EXERCISE OBJECTIVE: Repeat the data that follows in full. Do not include the pictures.

RECORDS FOR THE EXERCISE below:

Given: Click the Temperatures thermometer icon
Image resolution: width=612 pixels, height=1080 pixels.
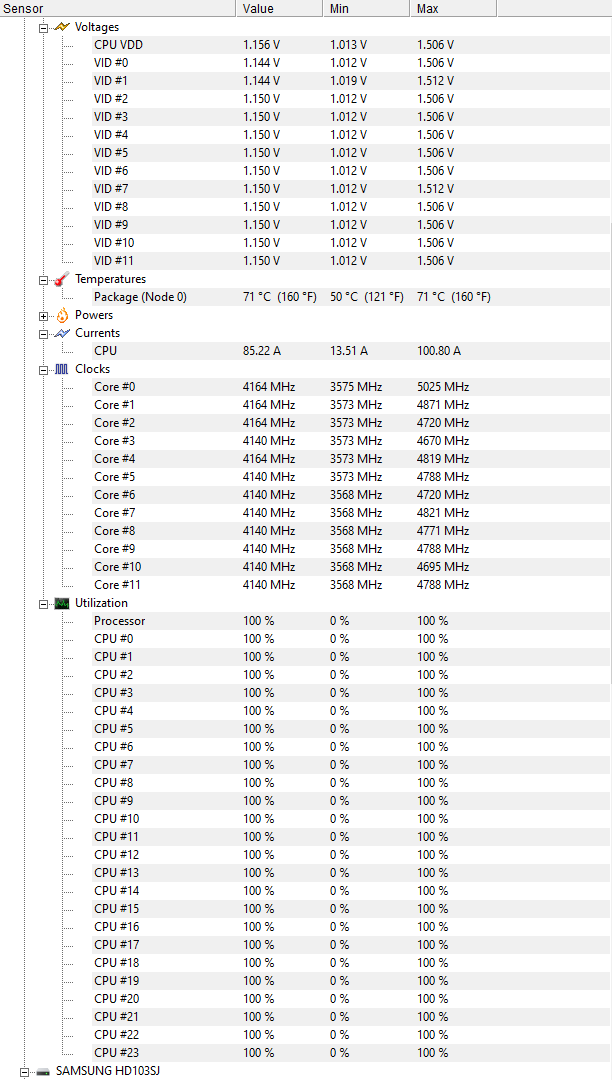Looking at the screenshot, I should click(62, 279).
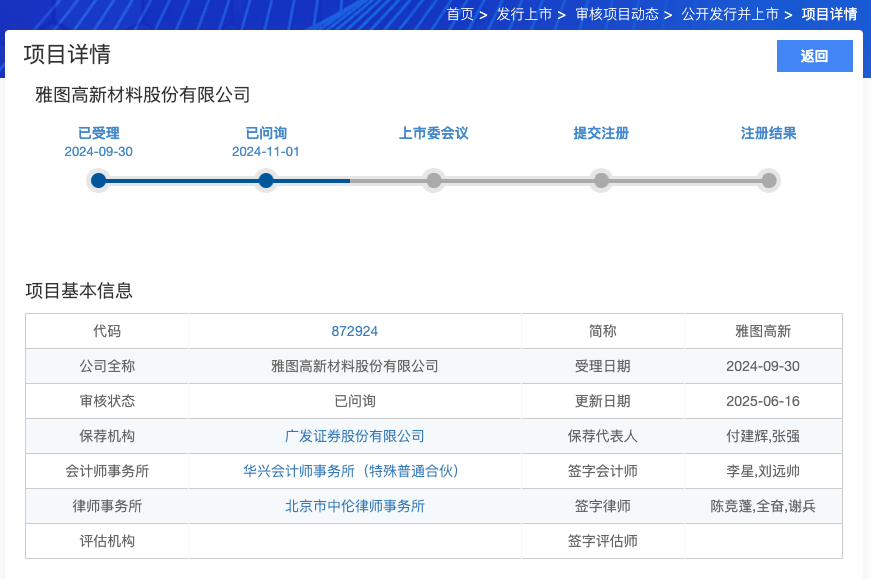The width and height of the screenshot is (871, 579).
Task: Click the 提交注册 timeline dot
Action: (x=601, y=181)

End of RECORDS FOR THE EXERCISE.

SOLUTION FOR THIS TASK:
Given: Click the Temperatures thermometer icon
Image resolution: width=612 pixels, height=1080 pixels.
Looking at the screenshot, I should click(62, 279).
The width and height of the screenshot is (871, 579).
Task: Click the 提交注册 timeline dot
Action: (x=601, y=181)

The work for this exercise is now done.